This story first appeared in a Colorado Community Media newspaper. Support CCM’s neighborhood news. The Colorado Sun is an owner of CCM.
In what may serve as an anticlimactic end to a years-long dispute between metro Denver governments and the Federal Aviation Administration, a federal court has dismissed Centennial Airport’s challenge to the FAA’s plan to reroute airplane traffic in the Mile High City.
“I think frankly the court punted on this — didn’t want to touch this with a 10-foot pole,” Robert Olislagers, the airport’s director, said at a meeting last week of the airport’s board of leaders.
The FAA’s plan to optimize arrival and departure at local airports is called the Denver Metroplex project, and it includes Denver International Airport, Centennial Airport and some other airports.

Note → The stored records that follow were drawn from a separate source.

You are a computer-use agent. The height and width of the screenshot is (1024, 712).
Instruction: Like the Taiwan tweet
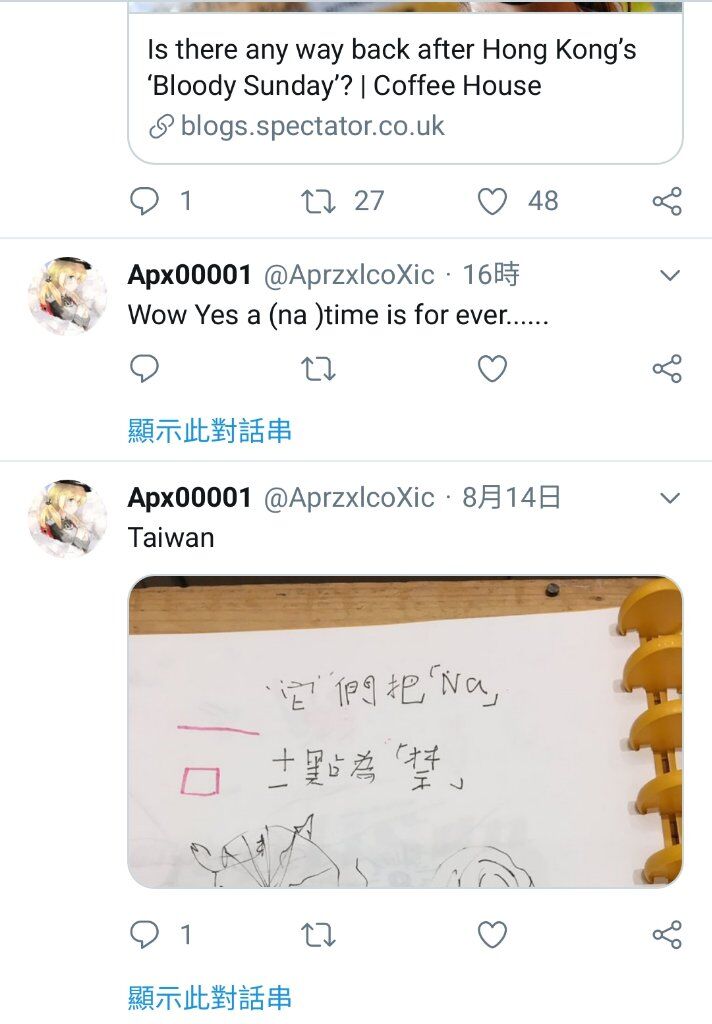point(492,935)
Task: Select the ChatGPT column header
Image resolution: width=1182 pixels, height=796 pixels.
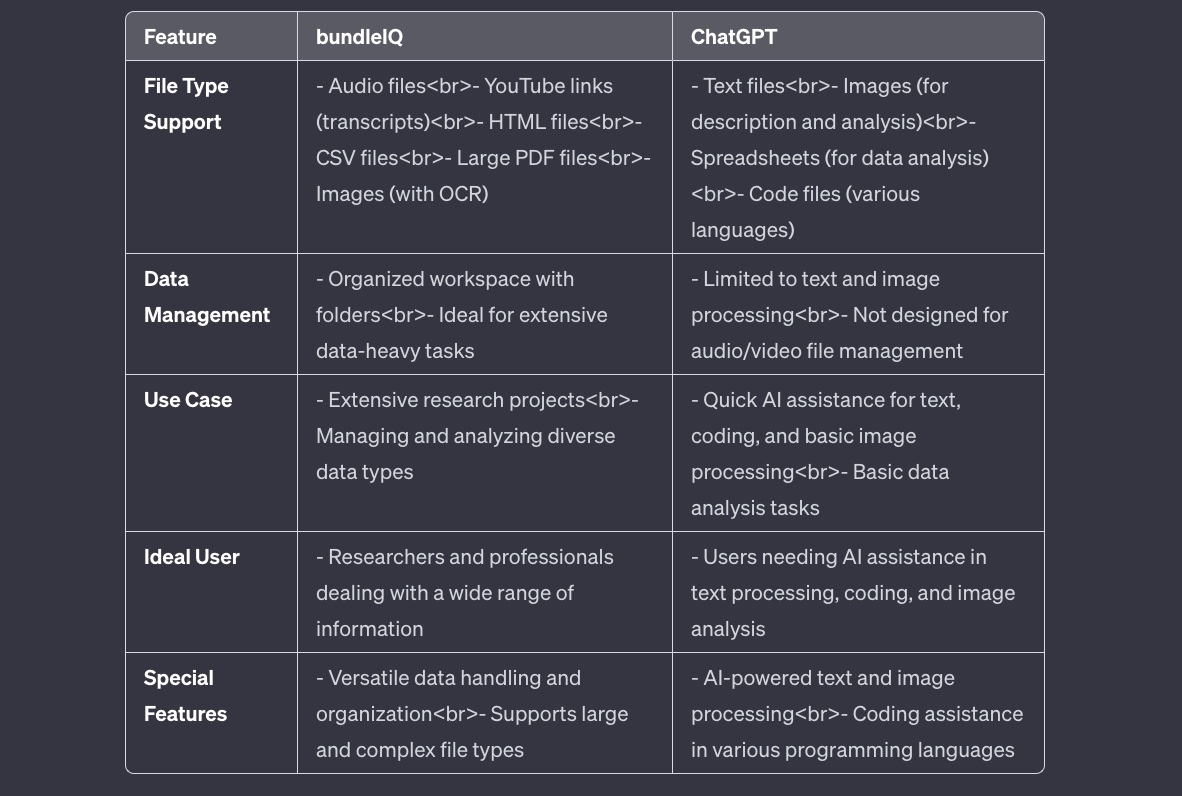Action: 733,37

An FAA environmental-assessment study had looked at impacts the project could have on noise, air quality, wildlife and historic and cultural resources.
It said the proposed change in flight paths was expected to have “no significant impacts” on those aspects of the project’s area, including metro Denver and the Greeley area.
The FAA released an official final word — a “finding of no significant impact” and “record of decision” — which enabled the agency to move forward with the Metroplex project. The decision was announced in January 2020.
The finding meant the FAA determined that a further review, called an environmental impact statement, wasn’t necessary before the plan was put into action, according to the FAA’s website.
Despite the court challenge, the project went into effect as scheduled on March 26, 2020, nearly four years after the FAA put the plan in motion, according to Centennial Airport. Local officials in the south Denver metro area and beyond were hoping to pump the brakes, fearing increased noise and some pilots flying over what Centennial Airport has argued is unsafe territory.